┌─ SUPPLIED MATERIAL

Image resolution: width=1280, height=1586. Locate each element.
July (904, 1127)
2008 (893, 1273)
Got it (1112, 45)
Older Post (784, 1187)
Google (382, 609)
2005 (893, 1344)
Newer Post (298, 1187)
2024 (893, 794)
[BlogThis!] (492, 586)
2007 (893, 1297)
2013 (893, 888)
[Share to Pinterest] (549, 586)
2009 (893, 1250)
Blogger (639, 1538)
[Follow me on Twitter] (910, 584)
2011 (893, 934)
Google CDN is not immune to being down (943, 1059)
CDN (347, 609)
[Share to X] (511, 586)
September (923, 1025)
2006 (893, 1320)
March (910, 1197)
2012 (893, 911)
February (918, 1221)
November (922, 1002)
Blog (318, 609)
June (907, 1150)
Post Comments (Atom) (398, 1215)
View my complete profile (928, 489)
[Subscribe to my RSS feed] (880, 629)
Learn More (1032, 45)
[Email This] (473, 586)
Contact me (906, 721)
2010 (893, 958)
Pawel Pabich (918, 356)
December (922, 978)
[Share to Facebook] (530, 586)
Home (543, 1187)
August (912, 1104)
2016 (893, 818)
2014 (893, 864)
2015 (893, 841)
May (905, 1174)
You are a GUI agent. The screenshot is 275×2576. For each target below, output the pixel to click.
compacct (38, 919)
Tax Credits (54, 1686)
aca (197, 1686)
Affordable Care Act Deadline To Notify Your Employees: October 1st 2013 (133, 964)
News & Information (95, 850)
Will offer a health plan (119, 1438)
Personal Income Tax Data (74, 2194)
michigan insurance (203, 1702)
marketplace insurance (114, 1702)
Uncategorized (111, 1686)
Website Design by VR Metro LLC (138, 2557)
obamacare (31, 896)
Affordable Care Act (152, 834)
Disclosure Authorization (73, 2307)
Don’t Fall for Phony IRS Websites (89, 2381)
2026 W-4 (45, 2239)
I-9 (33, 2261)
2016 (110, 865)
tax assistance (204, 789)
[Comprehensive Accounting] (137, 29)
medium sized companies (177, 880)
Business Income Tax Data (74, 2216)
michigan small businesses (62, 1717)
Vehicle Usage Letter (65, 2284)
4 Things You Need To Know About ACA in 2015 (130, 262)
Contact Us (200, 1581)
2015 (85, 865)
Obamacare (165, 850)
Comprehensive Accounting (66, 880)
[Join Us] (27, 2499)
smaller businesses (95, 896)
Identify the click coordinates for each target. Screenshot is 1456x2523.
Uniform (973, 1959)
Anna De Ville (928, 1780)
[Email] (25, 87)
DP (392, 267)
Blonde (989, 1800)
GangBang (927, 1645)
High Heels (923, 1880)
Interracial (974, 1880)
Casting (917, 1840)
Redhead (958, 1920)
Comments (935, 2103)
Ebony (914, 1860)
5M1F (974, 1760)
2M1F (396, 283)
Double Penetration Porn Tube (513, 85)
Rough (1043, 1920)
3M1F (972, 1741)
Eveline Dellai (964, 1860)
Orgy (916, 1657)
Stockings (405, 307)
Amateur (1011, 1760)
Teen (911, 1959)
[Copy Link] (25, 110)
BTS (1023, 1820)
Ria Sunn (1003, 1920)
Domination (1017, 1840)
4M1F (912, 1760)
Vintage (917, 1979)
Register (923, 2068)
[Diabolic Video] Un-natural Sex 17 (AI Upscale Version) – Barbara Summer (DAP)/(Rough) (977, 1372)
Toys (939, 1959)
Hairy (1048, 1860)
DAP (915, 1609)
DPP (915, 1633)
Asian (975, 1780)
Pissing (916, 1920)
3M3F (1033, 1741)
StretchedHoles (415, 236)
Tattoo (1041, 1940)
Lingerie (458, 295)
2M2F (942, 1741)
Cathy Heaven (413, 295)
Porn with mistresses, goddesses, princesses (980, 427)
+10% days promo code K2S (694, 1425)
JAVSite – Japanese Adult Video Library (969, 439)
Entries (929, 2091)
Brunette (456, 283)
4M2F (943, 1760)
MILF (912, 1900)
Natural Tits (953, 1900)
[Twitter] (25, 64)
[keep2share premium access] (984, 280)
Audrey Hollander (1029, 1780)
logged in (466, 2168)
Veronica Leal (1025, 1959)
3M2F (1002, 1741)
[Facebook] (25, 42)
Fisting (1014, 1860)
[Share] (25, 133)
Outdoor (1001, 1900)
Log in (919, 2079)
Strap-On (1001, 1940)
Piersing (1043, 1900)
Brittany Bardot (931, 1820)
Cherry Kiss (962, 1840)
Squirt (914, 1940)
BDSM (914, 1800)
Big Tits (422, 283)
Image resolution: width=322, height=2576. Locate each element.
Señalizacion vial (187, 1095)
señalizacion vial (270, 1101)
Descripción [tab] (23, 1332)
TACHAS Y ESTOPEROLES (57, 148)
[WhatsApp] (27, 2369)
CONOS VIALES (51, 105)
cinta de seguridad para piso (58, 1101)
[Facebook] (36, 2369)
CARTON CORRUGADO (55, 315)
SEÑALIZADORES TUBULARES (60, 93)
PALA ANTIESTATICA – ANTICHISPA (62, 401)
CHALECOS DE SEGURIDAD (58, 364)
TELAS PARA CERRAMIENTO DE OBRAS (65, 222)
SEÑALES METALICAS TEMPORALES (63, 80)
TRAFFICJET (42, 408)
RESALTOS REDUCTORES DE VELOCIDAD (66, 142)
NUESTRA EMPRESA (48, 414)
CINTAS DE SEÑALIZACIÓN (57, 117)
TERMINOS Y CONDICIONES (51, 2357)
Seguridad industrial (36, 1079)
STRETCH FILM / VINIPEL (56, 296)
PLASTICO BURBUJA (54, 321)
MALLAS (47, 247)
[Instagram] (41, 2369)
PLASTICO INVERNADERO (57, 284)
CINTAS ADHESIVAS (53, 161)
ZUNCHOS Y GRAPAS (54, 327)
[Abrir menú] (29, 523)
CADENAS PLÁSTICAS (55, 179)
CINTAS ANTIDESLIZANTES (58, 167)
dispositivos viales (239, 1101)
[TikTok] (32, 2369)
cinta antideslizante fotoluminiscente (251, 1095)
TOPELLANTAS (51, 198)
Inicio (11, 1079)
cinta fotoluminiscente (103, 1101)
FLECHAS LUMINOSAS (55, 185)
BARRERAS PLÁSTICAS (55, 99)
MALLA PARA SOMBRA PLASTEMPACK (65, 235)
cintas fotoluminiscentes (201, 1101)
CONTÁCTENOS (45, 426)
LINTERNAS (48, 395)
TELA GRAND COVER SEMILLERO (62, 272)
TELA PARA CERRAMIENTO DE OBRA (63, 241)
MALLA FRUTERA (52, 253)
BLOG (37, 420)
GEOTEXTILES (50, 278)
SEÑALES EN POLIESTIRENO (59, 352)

└─

PROBLEM STATEMENT: Only the number is required: state how many lines of the entries hold the word "businesses".

WRITTEN SOLUTION: 2